* What is being asked *
Rewrite the stretch of the Consuelo Kanaga piece from "So said Dorothea" through "by Kanaga’s courage.", putting "press photographer" in place of "newspaper photographer".

* Page extract *
Consuelo Kanaga and her camera

“She was a terribly attractive, dashing kind of gal.”

So said Dorothea Lange about her friend and fellow photographer, Consuelo Kanaga (1894-1976).

One of the many amazing women Lange met when she came to San Francisco in 1918, Kanaga was the first woman newspaper photographer Lange had ever met, and she was totally bowled over by Kanaga’s courage.

Decades later, Lange shared her first impressions of her friend:

“[She] lived in a Portuguese hotel in North Beach, which was entirely Portuguese working men, except Conseulo. . .She’d go anywhere and do anything. She was perfectly able to do anything at any time the paper told her to. They could send her to places where an unattached woman shouldn’t be sent and Consuelo was never scathed. She was a dasher.”

Born in Oregon, Kanaga moved with her family to Larkspur, California at a young age. At thirteen she packed a sandwich and a rope and paddled a kayak from Sausalito to Alcatraz. Why? She was bent on rescuing any prisoner who might have been swimming toward freedom.

Her moxie only grew as she got older. In 1915, at the age of 21, she was hired as a reporter and features writer for The Chronicle—a real feat for a woman then. She soon showed a talent for photography and began contributing pictures to the paper as well. She and her friend Louise Dahl roamed the City on Sundays looking for interesting people and places—and found them in spades.

A rare close-up of Langston Hughes taken by Kanaga in 1933

A renegade in so many ways, Kanaga was deeply curious and empathetic about the lives of people of color. It was not for nothing that Langston Hughes sought her out for a portrait—her pictures of African Americans have a depth and complexity that was utterly rare in the 1930s. Later she’d photograph the Civil Rights movement of the 1950s and 1960s extensively.

“Young Girl In Profile” by Consuelo Kanaga

In The Bohemians, Consuelo Kanaga is part of a fascinating circle of photographers, a compassionate and courageous woman who cut a path where there was none, only to be forgotten under the shroud of history.I think you’ll love her. Dorothea Lange sure did, and I most definitely do.

* Data *
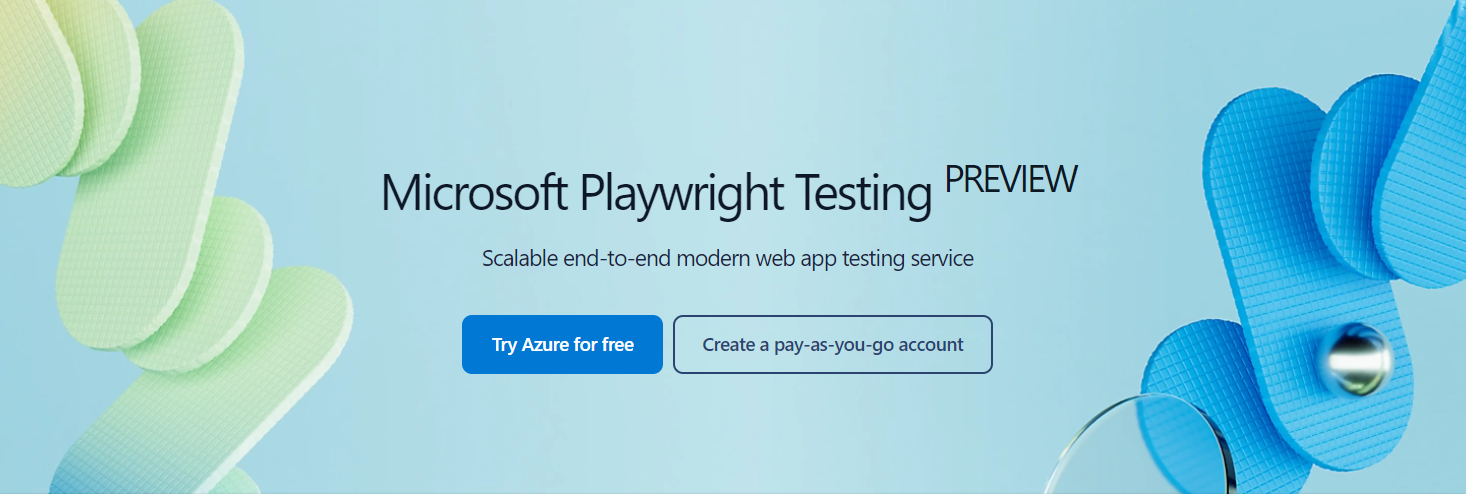
Task: Click the word Microsoft in the heading
Action: pyautogui.click(x=474, y=193)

* Answer to the problem *
So said Dorothea Lange about her friend and fellow photographer, Consuelo Kanaga (1894-1976).

One of the many amazing women Lange met when she came to San Francisco in 1918, Kanaga was the first woman press photographer Lange had ever met, and she was totally bowled over by Kanaga’s courage.